- Australian dollar rises to 13-week high
The Australian dollar is in positive territory on Monday. In the European session, AUD/USD is trading at 0.6553, up 0.59%. The Aussie is flexing its muscles, gaining some 3% in the past week.
Investors eye RBA minutes
The Reserve Bank of Australia releases the minutes of the meeting earlier this month on Tuesday. There wasn’t much of a surprise as the RBA raised rates by a quarter-point to 4.35%, but the Australian dollar dropped sharply in the aftermath, which is an unusual move after a rate hike. Investors jumped all over the language of the rate statement, which suggested that the bar had risen for an additional rate hike. Interestingly, the statement also warned that inflation was “too high” and the “risk of inflation remaining higher has increased”, but investors ignored this hawkish assessment.

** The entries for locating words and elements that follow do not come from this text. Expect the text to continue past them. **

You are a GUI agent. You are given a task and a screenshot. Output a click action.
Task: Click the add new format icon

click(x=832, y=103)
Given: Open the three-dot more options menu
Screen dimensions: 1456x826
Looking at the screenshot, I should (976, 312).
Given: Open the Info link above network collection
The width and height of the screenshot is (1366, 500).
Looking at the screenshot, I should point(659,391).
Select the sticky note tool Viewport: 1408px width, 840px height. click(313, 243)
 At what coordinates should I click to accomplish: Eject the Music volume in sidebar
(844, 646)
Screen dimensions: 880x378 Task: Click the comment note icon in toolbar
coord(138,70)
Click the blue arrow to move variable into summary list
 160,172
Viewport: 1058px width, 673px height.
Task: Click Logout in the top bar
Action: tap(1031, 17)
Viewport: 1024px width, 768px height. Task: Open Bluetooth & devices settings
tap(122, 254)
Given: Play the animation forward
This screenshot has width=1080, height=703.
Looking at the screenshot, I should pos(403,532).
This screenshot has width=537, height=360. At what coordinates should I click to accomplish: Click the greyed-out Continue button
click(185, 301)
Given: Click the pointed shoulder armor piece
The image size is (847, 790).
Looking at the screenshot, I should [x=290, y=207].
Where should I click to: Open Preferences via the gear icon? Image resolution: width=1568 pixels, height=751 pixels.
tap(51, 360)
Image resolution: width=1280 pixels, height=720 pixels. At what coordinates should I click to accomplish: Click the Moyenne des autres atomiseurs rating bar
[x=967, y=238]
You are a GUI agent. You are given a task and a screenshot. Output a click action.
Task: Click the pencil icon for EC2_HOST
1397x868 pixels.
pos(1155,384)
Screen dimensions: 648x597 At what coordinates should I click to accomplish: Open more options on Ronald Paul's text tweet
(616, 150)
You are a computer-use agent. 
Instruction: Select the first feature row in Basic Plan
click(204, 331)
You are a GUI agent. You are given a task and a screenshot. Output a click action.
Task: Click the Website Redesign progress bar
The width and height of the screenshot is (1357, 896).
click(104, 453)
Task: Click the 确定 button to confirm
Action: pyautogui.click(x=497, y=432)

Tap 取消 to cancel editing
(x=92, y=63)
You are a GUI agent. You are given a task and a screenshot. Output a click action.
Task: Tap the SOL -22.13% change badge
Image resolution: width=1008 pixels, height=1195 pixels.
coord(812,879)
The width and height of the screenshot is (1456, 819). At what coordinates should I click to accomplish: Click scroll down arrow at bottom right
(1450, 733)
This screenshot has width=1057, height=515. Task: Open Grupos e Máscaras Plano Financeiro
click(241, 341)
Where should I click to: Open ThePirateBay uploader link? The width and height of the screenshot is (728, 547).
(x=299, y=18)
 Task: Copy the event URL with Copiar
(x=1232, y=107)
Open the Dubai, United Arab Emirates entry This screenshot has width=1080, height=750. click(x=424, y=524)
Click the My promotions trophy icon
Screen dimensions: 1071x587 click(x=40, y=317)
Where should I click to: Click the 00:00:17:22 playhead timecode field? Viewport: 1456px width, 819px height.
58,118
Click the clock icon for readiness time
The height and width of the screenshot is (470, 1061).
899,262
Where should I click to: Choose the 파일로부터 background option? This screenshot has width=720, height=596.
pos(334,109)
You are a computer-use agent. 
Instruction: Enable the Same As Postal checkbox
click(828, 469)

The RBA minutes may provide more clarity on whether rates have peaked. The markets are betting that the tightening cycle is over, but if the minutes signal that rates could go up, the Australian dollar could get a boost. As for 2024, the markets are expecting a rate cut, but the RBA is still trying to convince the markets that rate hikes are on the table and it isn’t discussing trimming rates.
Just a month ago, 10-year US Treasuries were trading at 4.98%, but have fallen to 4.44% at present. The lower yields have made US Treasuries less attractive and the US dollar has fallen against the majors recently, including the Australian dollar.
The FOMC minutes will be released on Tuesday and the markets will be combing through, looking for hints about upcoming rate decisions. Despite the Fed insisting that rate hikes remain on the table, the markets are confident that Fed policy will be less restrictive in the first half of 2024. According to the CME’s FedWatch tool, there is a 100% likelihood of a pause in December, with a 30% chance of a rate cut in March 2024, followed by a 64% chance in May.